- Exercise requirements
Transcribe the passage of the IQ history text starting at "Several revisions followed, but" and ending at "of later performance.".

(1916) A number used to express the appatent relative intelligence of a person, consisting of a ratio of the mental age (as reported on a standardized test) to the chronological age, multiplied by 100.[ IQ = (MA/CA)*100 ]
Scoring used for many standarized I.Q. tests:
Quantifying intellectual ability has emerged as one of the field's most hotly contested areas.
- APA (American Psychological Association) Monitor Online, VOLUME 30, NUMBER 11 December 1999
The concept of intelligence has existed for centuries, but it wasn't until this century that scientists began testing it--and debating the merits of doing so.
Intelligence testing was born of the study of individual differences, developed in the late 19th century. William Stern was perhaps most influential in founding a psychology of individual differences.
In 1897, France's Alfred Binet began work on tests of individual differences, which led him to study "subnormal" children in Paris schools. Several years later, Binet and Paris physician Theodore Simon recommended that an accurate diagnosis of intelligence be established for schoolchildren. The result was the Simon-Binet test of intelligence, which first appeared in 1905 and was revised in 1908.
Binet viewed the test as a tool for selecting students who needed special remedial teaching, not as a measure of absolute innate ability. The test was translated into English for the American audience in 1908 by Henry H. Goddard and gained great popularity.
Several revisions followed, but it was the 1916 revision by Lewis M. Terman in the form we still know as the Stanford-Binet test that would standardize the test. It was William Stern who believed that the test measured innate ability or limitation. These two views lie at the basis of much of the controversy over intelligence tests across this century.
In another significant development in tests, in 1911 William Stern contributed a formulation relating mental age to chronological age with his formulation of Intelligence Quotient. This simple formulation of IQ= MA/CA X 100 gave a number to stand for the performance of the child. This allowed the IQ to be manipulated within statistical tests and to be used for prediction of later performance.
During World War I, testing of military recruits provided the first massive use of psychological tests of intelligence. Robert M. Yerkes became the head of the Psychological Testing Corps during World War I. He and Terman helped develop the Army Alpha and Beta tests, which were used to screen soldiers during the war. Hundreds of psychologists and graduate students in psychology were recruited to administer the tests to recruits. The psychological test would be heavily engrained in American psychology thereafter.
After the war, the first major wave of criticism arose concerning psychological tests. One criticism had to do with the results of the Army test pertaining to race and nationality: The results indicated that southern and eastern Europeans were inferior to northern Europeans and that blacks were inferior to whites.

- Saved data entries
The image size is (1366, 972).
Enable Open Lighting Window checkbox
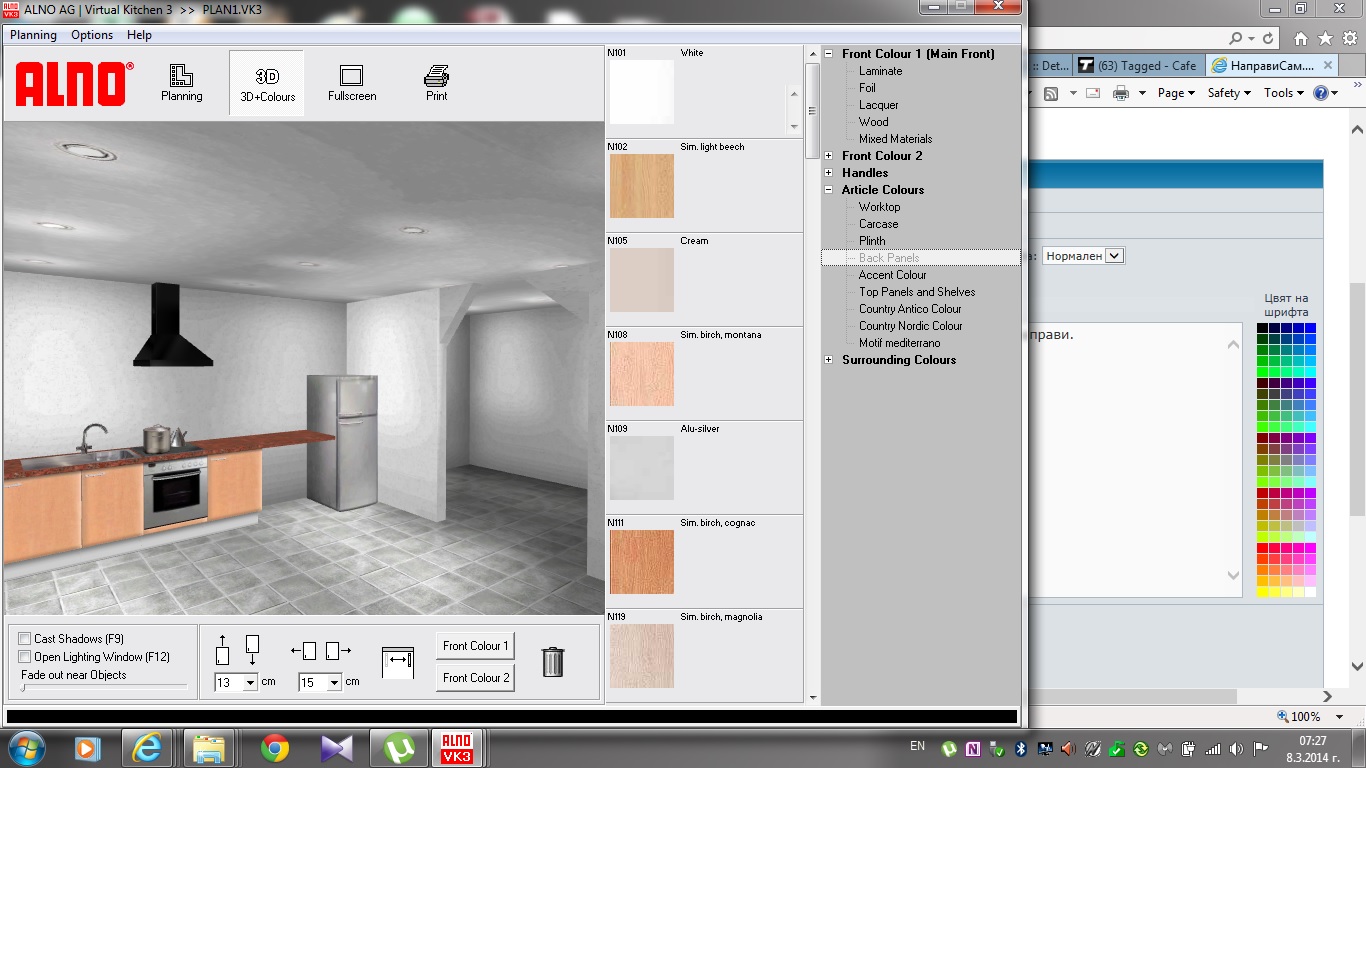click(25, 657)
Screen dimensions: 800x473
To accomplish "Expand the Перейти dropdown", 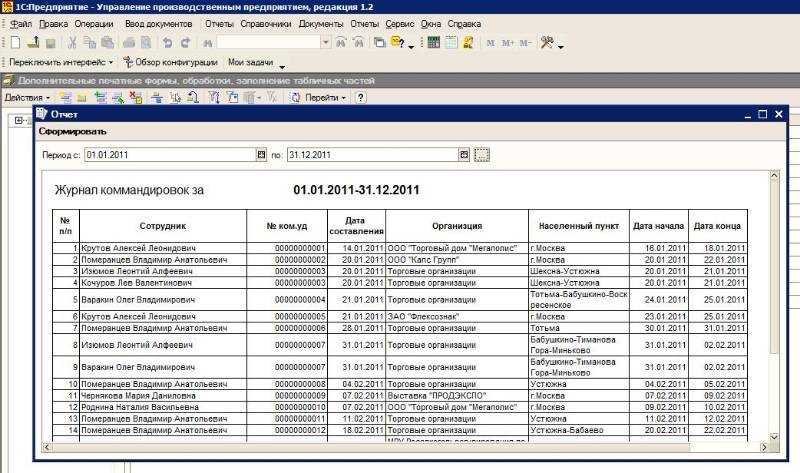I will point(325,97).
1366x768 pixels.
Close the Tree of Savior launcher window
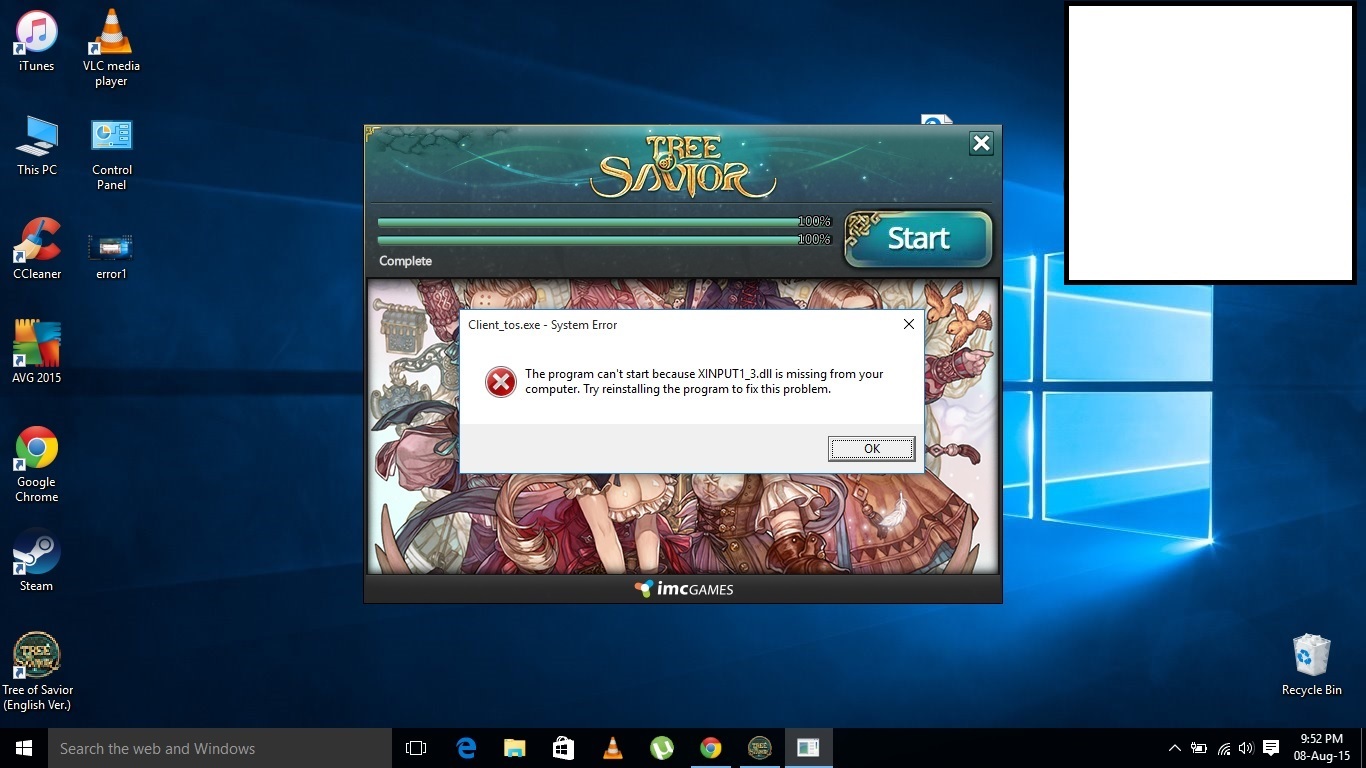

- Completed exercise
Several revisions followed, but it was the 1916 revision by Lewis M. Terman in the form we still know as the Stanford-Binet test that would standardize the test. It was William Stern who believed that the test measured innate ability or limitation. These two views lie at the basis of much of the controversy over intelligence tests across this century.
In another significant development in tests, in 1911 William Stern contributed a formulation relating mental age to chronological age with his formulation of Intelligence Quotient. This simple formulation of IQ= MA/CA X 100 gave a number to stand for the performance of the child. This allowed the IQ to be manipulated within statistical tests and to be used for prediction of later performance.